* Página:

————————

Correio braziliense, n. 20076, 09/05/2018. Economia, p. 7
Em crise, Argentina pede socorro ao FMI
Antonio Temóteo e Rosana Hessel
09/05/2018
INTERNACIONAL » Linha de crédito será de US$ 30 bilhões. Em pronunciamento na TV, presidente do país diz que empréstimo é necessário porque condições do mercado internacional pioraram, com alta das taxas de juros e das cotações do petróleo
Em meio a uma forte crise cambial que levou à desvalorização do peso, o presidente da Argentina, Maurício Macri, anunciou ontem, em pronunciamento oficial na televisão, que iniciou conversas com o Fundo Monetário Internacional (FMI) para obter, para o país, uma linha de crédito que pode chegar a US$ 30 bilhões. Desde 2006, a Argentina não necessitava de financiamento do FMI. Naquele ano, o então presidente, Néstor Kirchner, pagou uma dívida de US$ 9,8 bilhões com o fundo e rompeu as relações com o organismo.
Apesar de permanecer, nesse período, como integrante do fundo, até o fim da gestão de Cristina Kirchner, em 2015, o governo argentino recusou as visitas de avaliação técnica que o FMI faz aos países-membros. A decisão foi uma resposta aos desdobramentos da grave crise econômica de 2001, que provocou a queda de quatro presidentes em uma semana e levou o país à moratória. Naquele ano, o fundo suspendeu o financiamento ao governo de Fernando de la Rúa, o que contribuiu para a quebra da Argentina.
Durante o pronunciamento, Macri informou que fez um primeiro contato com diretora-gerente do FMI, Christine Lagarde, para pedir ajuda financeira. Além disso, disse que tem promovido reformas para tentar reequilibrar as finanças do país.
“Implementamos uma política econômica gradualista que vai resolver o desastre em que as contas públicas foram deixadas. Isso depende de financiamento externo e, nos últimos dois anos, tivemos um contexto favorável. Mas isso está mudando por diferentes fatores: as taxas de juro sobem, o petróleo sobe, as moedas emergentes se desvalorizaram”, disse. O presidente argentino ressaltou ainda que o país está entre os que mais necessitam de financiamento internacional, resultado do rombo nas contas públicas.

————————

* Instruções:
- A) Liste todos os presidentes argentinos citados pelo nome na reportagem sobre o pedido de socorro da Argentina ao FMI.
- B) Retome a reportagem sobre o pedido de socorro da Argentina ao FMI e prossiga a partir da última frase dela.
As linhas são um material à parte, independente da reportagem.

* Dados exibidos:
————————

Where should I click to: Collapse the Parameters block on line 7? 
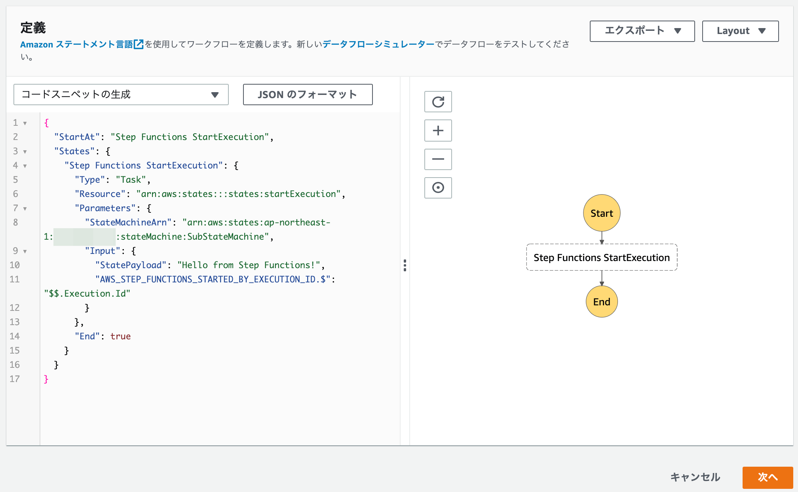tap(25, 208)
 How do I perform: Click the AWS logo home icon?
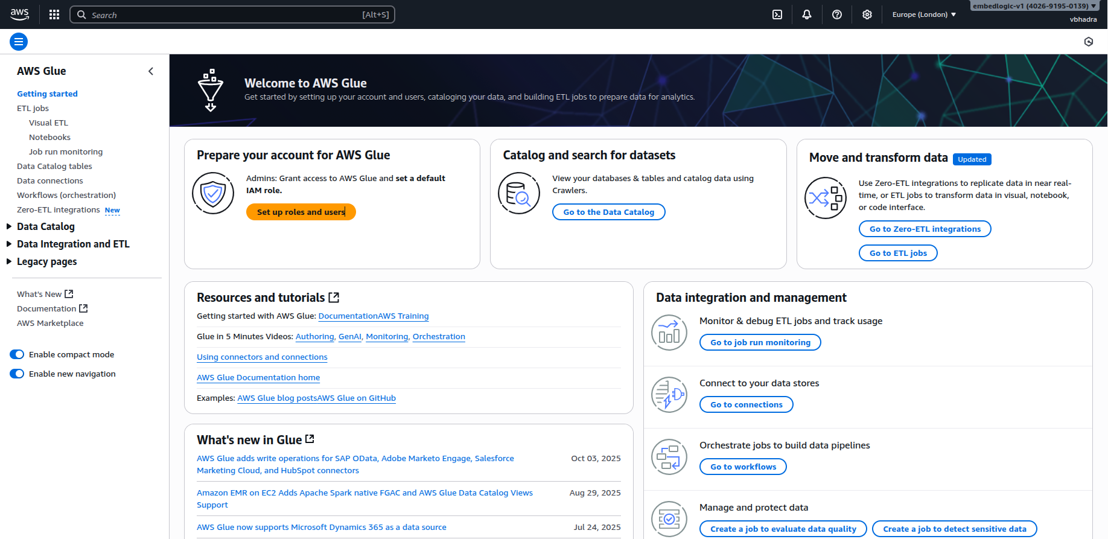click(x=19, y=14)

————————

* Respostas por tarefa:
- A) Maurício Macri, Néstor Kirchner, Cristina Kirchner, Fernando de la Rúa

- B)
Sangria
O dólar, que vinha disparando nas últimas semanas, subiu mais de 5% ontem, chegando a 23,90 pesos, mesmo com as medidas tomadas pelo governo para tentar conter a fuga de investidores. Na última sexta-feira, o Banco Central da Argentina elevou a taxa de juro de 32,25% para 40%. A decisão acalmou o mercado de câmbio naquele dia, mas foi insuficiente para estancar a sangria.
Em coletiva realizada após o pronunciamento do presidente, o ministro da Fazenda da Argentina, Nicolás Dujovne, afirmou que o país tem recursos para cobrir 85% das necessidades financeiras em 2018, mas optou por um financiamento preventivo do FMI para dar garantias ao mercado. “Dado o contexto internacional, quanto mais certeza pudermos dar, melhor. Nosso programa de ajuste gradual nos leva à solvência da dívida, mas nos deixa expostos ao mercado. Por isso decidimos tomar financiamento preventivo do FMI”, afirmou.
Dujovne, que embarcou ontem para Washington para tratar do empréstimo, ressaltou que Lagarde se mostrou favorável ao programa de ajuste gradual do governo Macri para reduzir o deficit fiscal. O ministro, entretanto, não detalhou quais contrapartidas serão exigidas pelo FMI para a liberação dos recursos. Afirmou apenas que a instituição mudou nos últimos 20 anos. “O fundo aprendeu com o passado e, hoje, apoia o programa gradual da Argentina. É possível, portanto, avançar com um programa que possa seguir nosso rumo.”
O ministro ainda assegurou que a taxa de juros cobrada pelo FMI é a mais barata disponível e ressaltou que o prazo e o montante da linha de financiamento serão conhecidos nos próximos dias.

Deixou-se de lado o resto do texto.